In Europa al palo le vendite di Pc. Crescono solo del 2%

CRISI

Oltre alla riduzione degli acquisti del settore business frenano anche quelli della clientela consumer. A rimetterci notebook e netbook

Nel secondo trimestre 2009 le vendite di Pc in Europa sono aumentate solo del 2% rispetto allo stesso periodo dell’anno precedente. A dirlo una ricerca della società di analisi londinese Context che specifica anche come il dato sia stato fortemente influenzato dalle cattive performance del mese di giugno, quando Pc desktop , notebook e server sono scesi dell’11,5% rispetto a giugno 2008. “Rispetto a maggio 21009 - puntualizza il report - le vendite sono scese 13,6%”. Un lieve miglioramento, quest’ultimo, rispetto al calo sequenziale del mese prima pari al 15,8%.
“I dati sulle vendite di giugno sono le peggiori da mesi a questa parte.
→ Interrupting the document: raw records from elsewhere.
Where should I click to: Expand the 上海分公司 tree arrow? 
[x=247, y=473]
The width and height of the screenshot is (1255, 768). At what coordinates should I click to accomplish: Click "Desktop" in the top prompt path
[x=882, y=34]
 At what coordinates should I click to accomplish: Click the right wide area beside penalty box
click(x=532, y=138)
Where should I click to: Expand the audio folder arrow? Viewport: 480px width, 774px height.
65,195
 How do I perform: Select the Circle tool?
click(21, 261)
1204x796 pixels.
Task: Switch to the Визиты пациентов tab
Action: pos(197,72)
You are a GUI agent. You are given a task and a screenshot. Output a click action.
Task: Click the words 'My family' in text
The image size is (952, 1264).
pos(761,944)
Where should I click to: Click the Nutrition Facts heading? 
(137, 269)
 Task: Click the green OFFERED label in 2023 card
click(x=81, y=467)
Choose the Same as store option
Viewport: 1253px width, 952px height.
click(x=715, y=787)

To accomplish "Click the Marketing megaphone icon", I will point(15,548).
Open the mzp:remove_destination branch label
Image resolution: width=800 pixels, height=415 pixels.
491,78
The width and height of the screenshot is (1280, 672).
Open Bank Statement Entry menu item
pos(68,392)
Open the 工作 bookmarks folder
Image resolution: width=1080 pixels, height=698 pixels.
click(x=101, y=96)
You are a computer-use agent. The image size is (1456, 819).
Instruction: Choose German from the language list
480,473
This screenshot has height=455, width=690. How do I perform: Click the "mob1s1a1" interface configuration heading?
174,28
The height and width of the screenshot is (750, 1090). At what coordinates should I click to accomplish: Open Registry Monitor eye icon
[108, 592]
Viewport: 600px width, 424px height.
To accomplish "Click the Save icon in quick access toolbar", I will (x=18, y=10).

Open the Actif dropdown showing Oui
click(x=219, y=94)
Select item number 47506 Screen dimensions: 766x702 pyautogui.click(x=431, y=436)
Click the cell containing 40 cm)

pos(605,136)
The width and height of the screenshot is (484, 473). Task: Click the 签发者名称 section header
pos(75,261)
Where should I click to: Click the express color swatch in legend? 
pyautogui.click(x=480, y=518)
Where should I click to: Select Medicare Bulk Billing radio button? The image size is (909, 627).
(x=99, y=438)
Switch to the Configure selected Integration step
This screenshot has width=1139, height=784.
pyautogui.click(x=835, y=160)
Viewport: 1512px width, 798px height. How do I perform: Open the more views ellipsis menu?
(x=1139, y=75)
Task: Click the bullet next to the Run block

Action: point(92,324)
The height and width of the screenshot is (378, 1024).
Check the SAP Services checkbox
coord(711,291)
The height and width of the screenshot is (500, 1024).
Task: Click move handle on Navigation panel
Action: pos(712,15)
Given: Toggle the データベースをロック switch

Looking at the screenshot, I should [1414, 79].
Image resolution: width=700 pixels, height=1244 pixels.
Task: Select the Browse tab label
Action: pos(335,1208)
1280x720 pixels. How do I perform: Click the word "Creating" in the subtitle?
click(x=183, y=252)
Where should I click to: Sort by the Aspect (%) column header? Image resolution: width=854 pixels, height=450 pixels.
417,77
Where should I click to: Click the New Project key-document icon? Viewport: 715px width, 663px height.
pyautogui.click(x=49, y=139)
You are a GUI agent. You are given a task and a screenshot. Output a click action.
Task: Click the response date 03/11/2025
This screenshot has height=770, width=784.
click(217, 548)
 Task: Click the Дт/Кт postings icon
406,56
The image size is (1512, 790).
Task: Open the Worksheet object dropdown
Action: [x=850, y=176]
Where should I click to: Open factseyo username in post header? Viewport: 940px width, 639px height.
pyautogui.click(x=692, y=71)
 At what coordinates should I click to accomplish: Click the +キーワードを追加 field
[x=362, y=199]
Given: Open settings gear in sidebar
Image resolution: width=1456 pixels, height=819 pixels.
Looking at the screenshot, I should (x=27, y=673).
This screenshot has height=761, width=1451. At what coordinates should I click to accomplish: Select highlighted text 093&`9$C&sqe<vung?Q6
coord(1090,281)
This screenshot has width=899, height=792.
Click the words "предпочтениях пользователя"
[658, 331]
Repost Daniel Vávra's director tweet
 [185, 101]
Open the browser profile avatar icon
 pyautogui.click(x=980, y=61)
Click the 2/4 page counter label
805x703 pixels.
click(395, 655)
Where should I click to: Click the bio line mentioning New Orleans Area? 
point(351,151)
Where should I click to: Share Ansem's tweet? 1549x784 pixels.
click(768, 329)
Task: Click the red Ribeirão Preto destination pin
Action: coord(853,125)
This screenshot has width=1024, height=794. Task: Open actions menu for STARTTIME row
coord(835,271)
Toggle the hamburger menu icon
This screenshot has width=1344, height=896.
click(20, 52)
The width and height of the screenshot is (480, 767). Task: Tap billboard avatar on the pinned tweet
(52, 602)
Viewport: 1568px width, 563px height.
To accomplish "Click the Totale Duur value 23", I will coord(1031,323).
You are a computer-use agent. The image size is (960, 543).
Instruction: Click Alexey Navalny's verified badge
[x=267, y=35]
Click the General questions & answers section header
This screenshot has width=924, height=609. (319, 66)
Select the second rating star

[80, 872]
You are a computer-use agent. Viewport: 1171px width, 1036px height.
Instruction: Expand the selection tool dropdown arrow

Questo perchè i grandi clienti hanno smesso di comprare Pc e server standard - spiega Jeremy Davies, Ceo di Context - . Ma giugno ha visto per la prima volta anche un forte rallentamento dei prodotti consumer: le vendite di notebook sono calate del 5,1%”. A tenere anche se con tassi notevolmente ridotti i netbook. “Nei prossimi mesi anche il fenomeno netbook potrebbe iniziare a risentire della contrazione degli acquisti della clientela consumer”, conclude il report.